If you’re into this kind of thing: she was hired to paint the mural in the Indianola post office (she called it “White Gold in the Delta” as it depicted the cotton crop) after Walter Anderson determined he couldn’t do it, due to poor health.
Here’s a pic of it from 1980, before the clear acrylic (which makes it so hard to photograph) was put on top:
Mr. LaNier “proposes showing the piece at the public library or Mississippi University for Women during Black History Month or housing it at a black-history museum, rather than at the public post office where it invokes “painful memories” of “racial intolerance.””
The idea is that the artist painted generally what she saw. The paper noted, “of the handful of patrons polled at the post office Friday morning, most found the setting a historically accurate depiction of the rural Mississippi of the time.” Some had passed through the post office without ever noticing the nearly 16-foot-wide mural.
Annie Jeffries, a lifelong Mississippi resident, looked at the painting for the first time on Friday.
“It’s very nice,” she said. “It shows where we came from — how we all had to struggle to be able to survive. I know about that because I grew up here. It’s my home. We did such as that; we picked cotton.”
The post office has that letter and documents from the era on file, including an unnamed note about the mural, possibly written by the local postmaster at the time the artwork was delivered. “Lots of blacks offended,” the note mentions.
The unnamed reviewer also points out the mural isn’t perfect. The mule in the painting, for example, has a cow’s tail, and the plowman’s harness isn’t exactly right. Still, the note says the work was “pretty good for a Yankee woman who never saw the South end of a northbound mule.”

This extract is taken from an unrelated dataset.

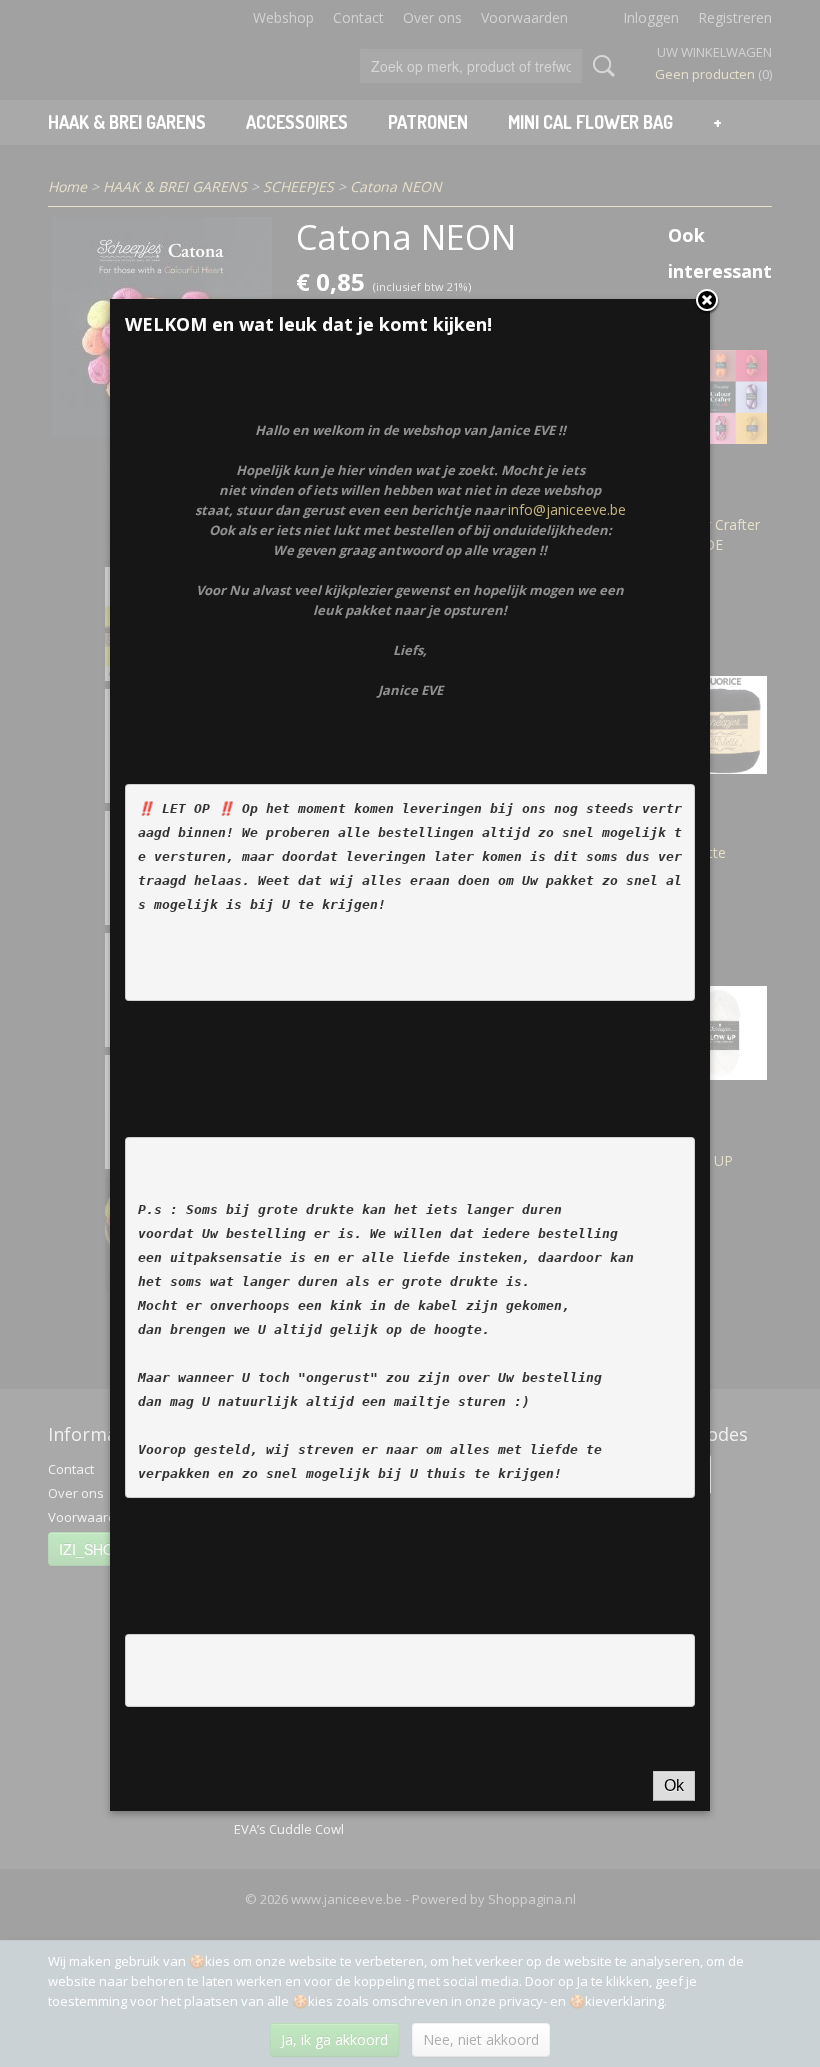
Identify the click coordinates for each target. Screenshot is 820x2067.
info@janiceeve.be (567, 509)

Despite Lanier’s objections to the piece, and mixed reactions to the mural by post office customers on Friday, all agreed the historic mural depicts a time that is long past, but shouldn’t be forgotten.
“I don’t (see it as racist) because we all had to do it in order to survive — not just the blacks. I see nothing racist about it,” said Jeffries, who is black. “People leave (the South) and want to change certain things, but you can’t forget that part because it’s a part of your life. That’s your beginning.”